Personal information
- Born: February 1, 2001 (age 25)

Sport
- Sport: Athletics
- Event: Sprint

Achievements and titles
- Personal bests: 100m: 10.03 (2024) 200m: 20.04 (2024) 400m: 45.70 (2025) Indoor 60m: 6.61 (2022) 200m: 21.33 (2022) 400m: 46.30 (2025)

Medal record
Men's athletics
Representing United States
World Relays
| Gold medal – first place | 2026 Gaborone | 4×100 m relay |

= Lance Lang =

American sprinter (born 2001)

Lance Lang (born 1 February 2002) is an American sprinter.

==Biography==
From Florissant, Missouri,
Lang attended McCluer North High School in St. Louis, Missouri and began his athletics career while in the eighth grade, training in St.
Louis with the Ultimate Speed Academy initially to keep his fitness for football, but qualified for the 2015 AAU Junior Olympics in the 100 metres, 200 metres, long jump, as also ran a leg on the club's third-place 4 x 400 metres relay. In 2017, he set new personal bests of 10.63 and 21.59 in the 100m and 200m. In 2019 he ran 6.72 seconds for the 60 metres.

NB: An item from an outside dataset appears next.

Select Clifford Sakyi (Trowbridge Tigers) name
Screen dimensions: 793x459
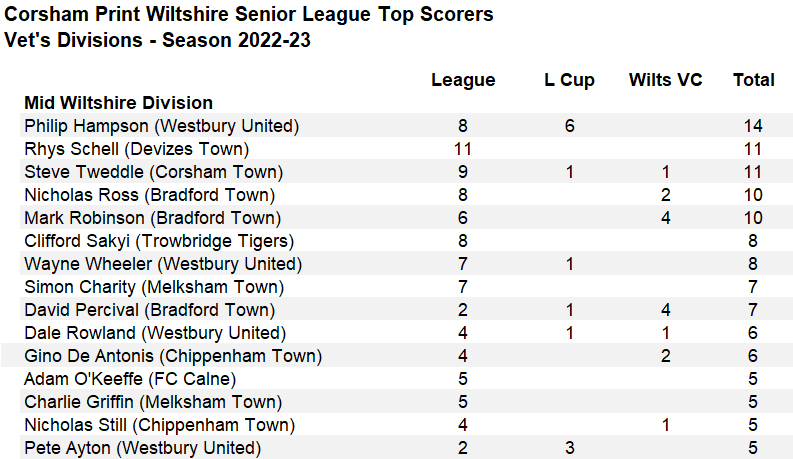click(x=159, y=241)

Competing for the University of Kentucky, Lang was a finalist at the 2021 NCAA Division I Indoor Championships, placing sixth in the 200 metres with a time of 20.88 seconds. He later transferred the University of Arkansas. At the 2024 SEC Outdoor Championships, Lang ran the 100 metres in 10.16 and the 200 metres in a personal best 20.04 seconds. He ran a wind-assisted 9.97 (+2.5) for the 100 m at the NCAA Division I West First Rounds in May.

Lang was a finalist of the 100 metres at the 2024 US Olympic Team Trials, and ran a personal best of 10.03 seconds, a University of Arkansas record until broken by Jordan Anthony the following year.

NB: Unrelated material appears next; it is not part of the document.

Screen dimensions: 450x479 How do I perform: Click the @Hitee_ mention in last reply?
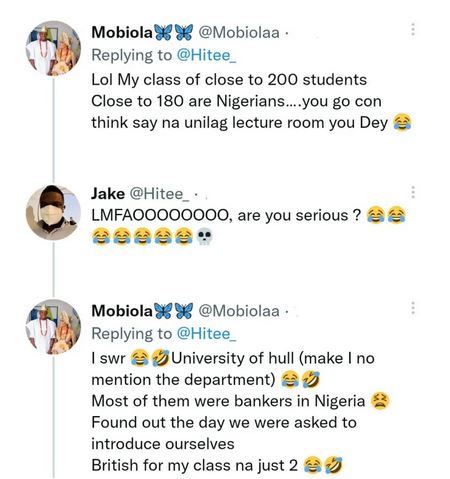(x=206, y=333)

Lang competed for the United States at the 2025 World Athletics Relays in China in the Men's 4 × 400 metres relay in May 2025.

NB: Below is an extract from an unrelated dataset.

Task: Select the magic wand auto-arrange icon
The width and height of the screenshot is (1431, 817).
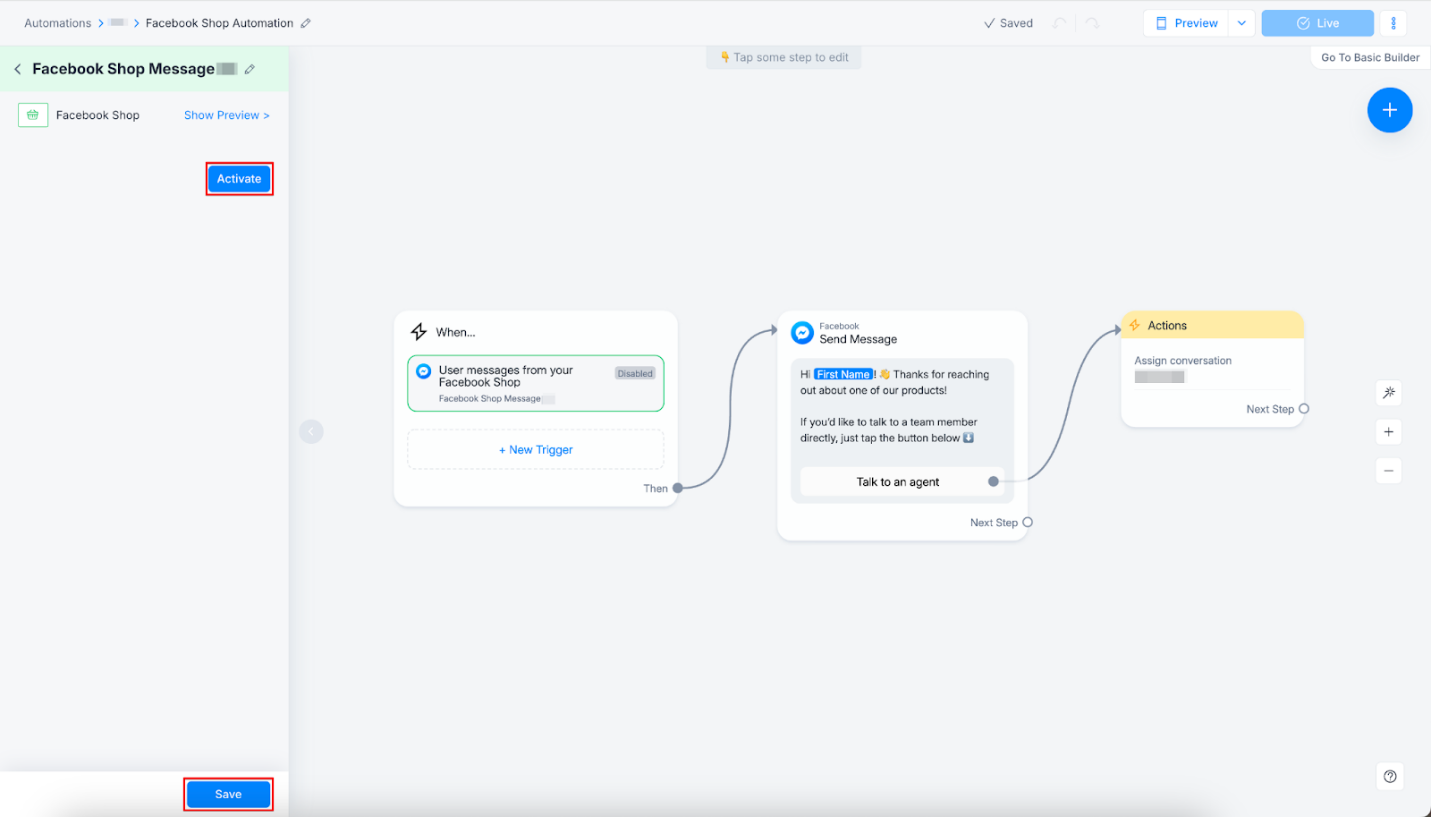Action: (1388, 392)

Lang was named in the United States team for the 2026 World Athletics Relays in Gaborone, Botswana. He ran as part of the men's the 4 x 100 metres relay which won their heat in 37.77 seconds to earn a qualification spot for the final on the opening day. The following day, the quartet won the final in a time of 37.43 seconds ahead of defending champions South Africa who set a new African record.